Mit Würde und Pudel altern

bildvom 4.4.2010
Meine Pudelin Luise geht straff auf die 50 zu. Jedenfalls im übertragenen Sinne: Sie ist heute sieben Jahre alt geworden, was ungefähr dem physischen und mentalen Zustand einer 49jährigen entspricht.
Luise teilt dieses Schicksal mit mir. Ich gehe NICHT GANZ so straff auf die 50 zu, aber ich kann sie immerhin schon sehen. Von Weitem.
Wir beide sind der mädchenhafte Typ. Neben der Frisur, die an einen explodierten Handfeger erinnert, teilen Luise und ich einen albernen Sinn für Humor, sind zutraulich gegenüber Fremden und haben einen perversen Appetit auf alles, was nicht gut für uns ist. Ich bevorzuge nur eine etwas andere Geschmacksrichtung als Luise.
Luise ist es beneidenswert wurscht, ob sie älter wird. Ihre paar grauen Haare auf dem Rücken interessieren sie nicht im Geringsten. Ich dagegen finde das mit dem Älterwerden nur bedingt lustig, kann mich aber den untrüglichen Anzeichen nicht entziehen: Ich tausche mit Freunden, mit denen ich früher die Nacht durchtanzte, Nummern von guten Orthopäden aus.

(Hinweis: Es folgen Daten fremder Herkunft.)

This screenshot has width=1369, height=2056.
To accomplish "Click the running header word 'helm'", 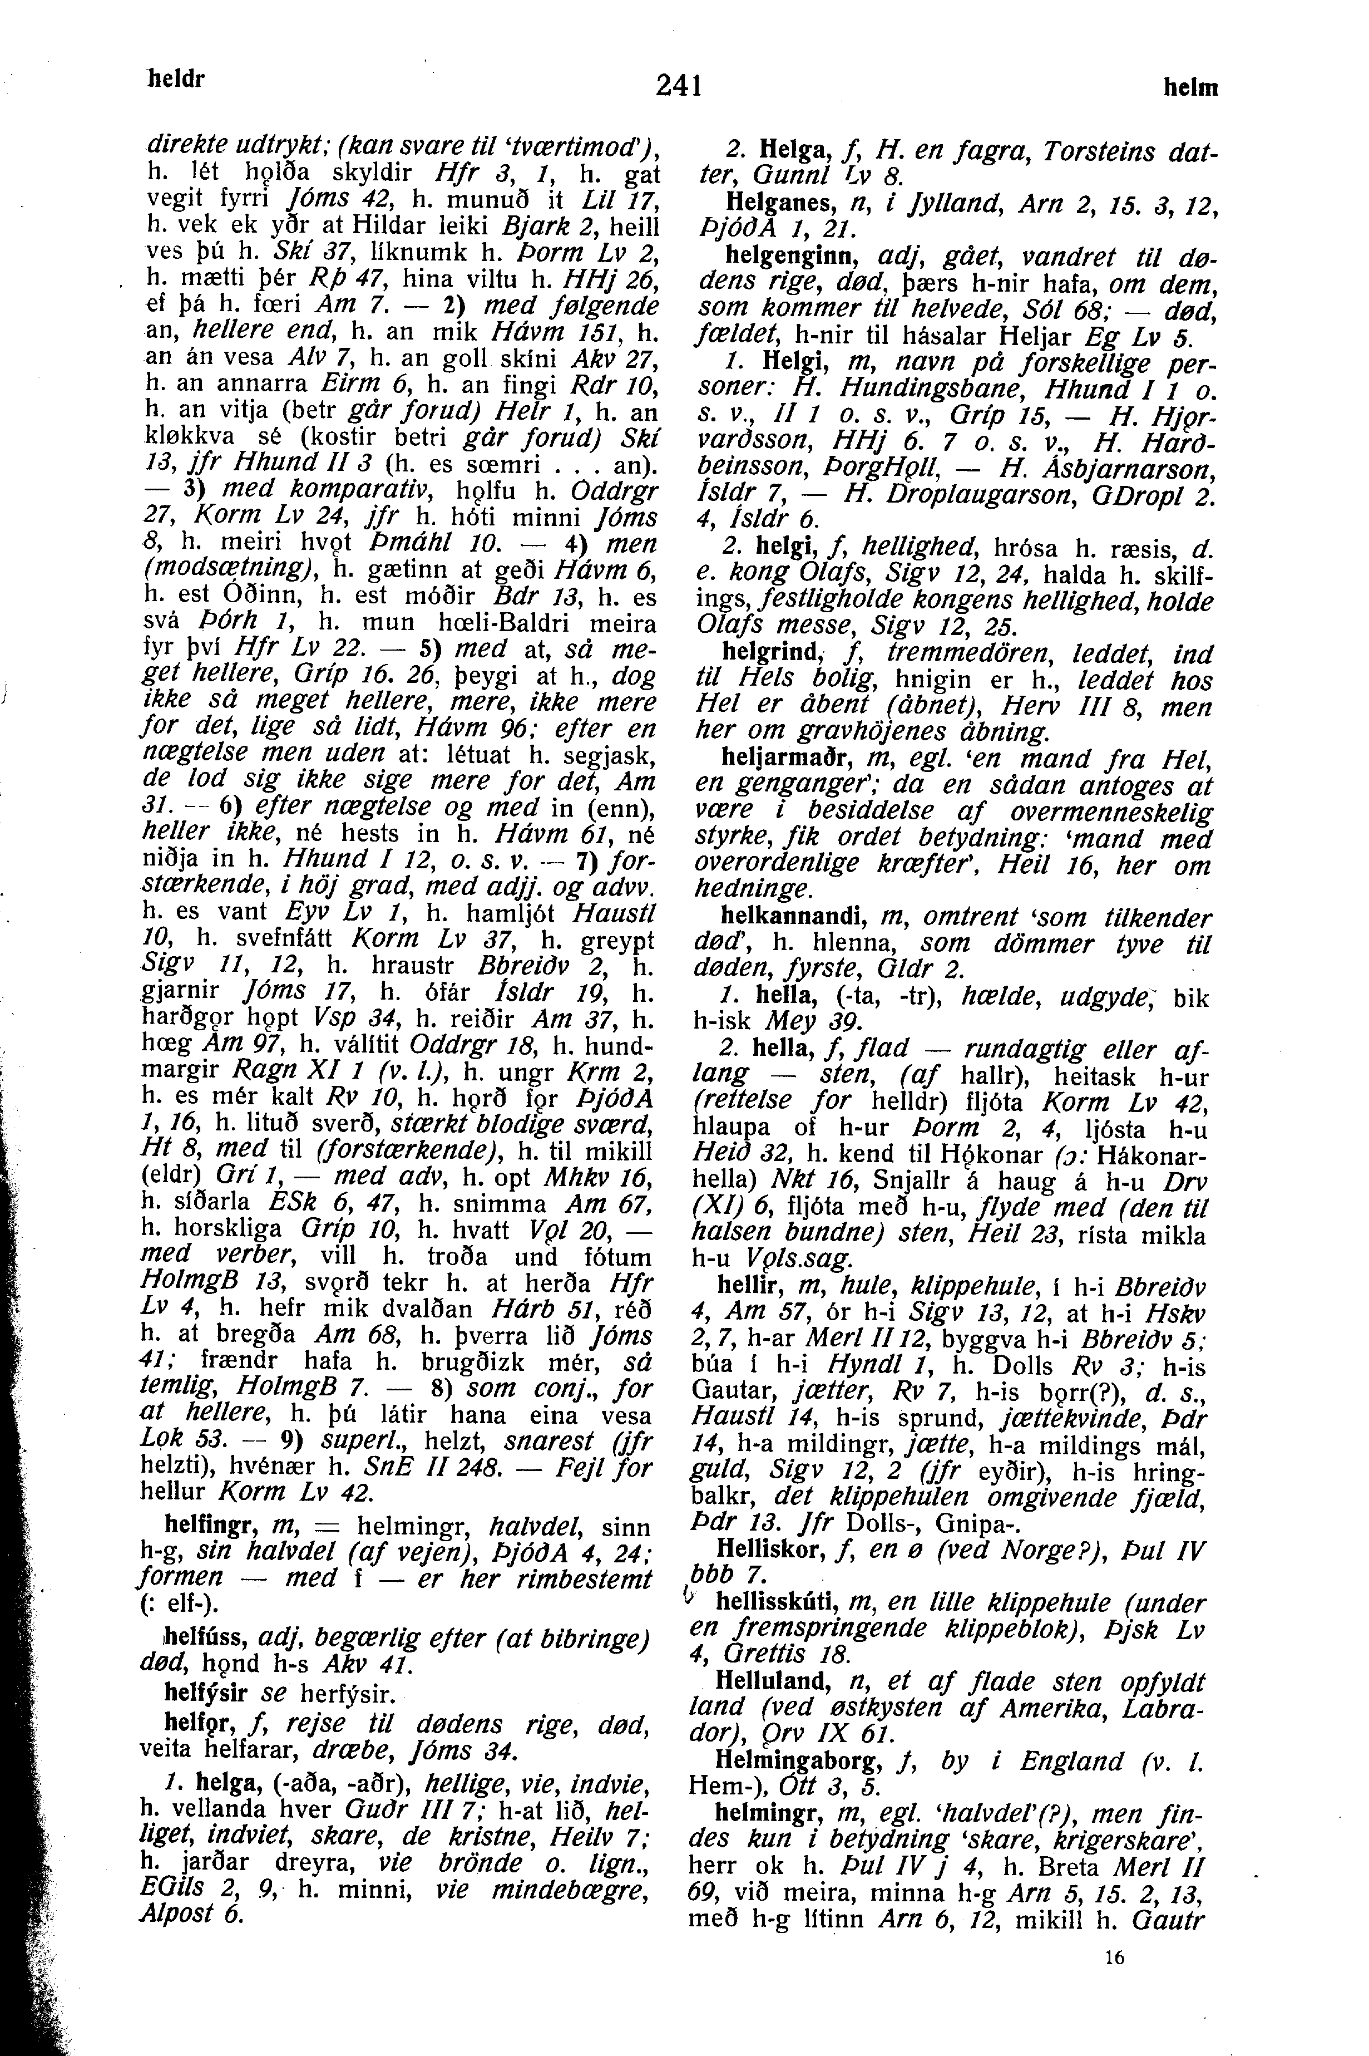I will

Neulich erwischte ich mich dabei, wie ich zu der Musik aus den Lautsprechern des Supermarktes mitsummte.
Immerhin bin ich mit diesem Problem nicht allein. Älterwerden ist unter meinen Freunden ein Riesentrend. Ich bin nur nicht sicher, dass wir wirklich schon so weit sind: Die meisten sehen nur aus wie Erwachsene. Es beunruhigt mich, wenn ich sehe, dass viele der Politiker, in deren Händen mein Schicksal liegt ein Jahrzehnt jünger sind als ich. Ich meine, hat Philip Rösner überhaupt schon einen Führerschein? Oder Ärzte. Oder Bank-Manager. Ich weiß doch noch, was ich in dem Alter im Kopf hatte: Gott sei Dank fragt mich heute niemand mehr danach.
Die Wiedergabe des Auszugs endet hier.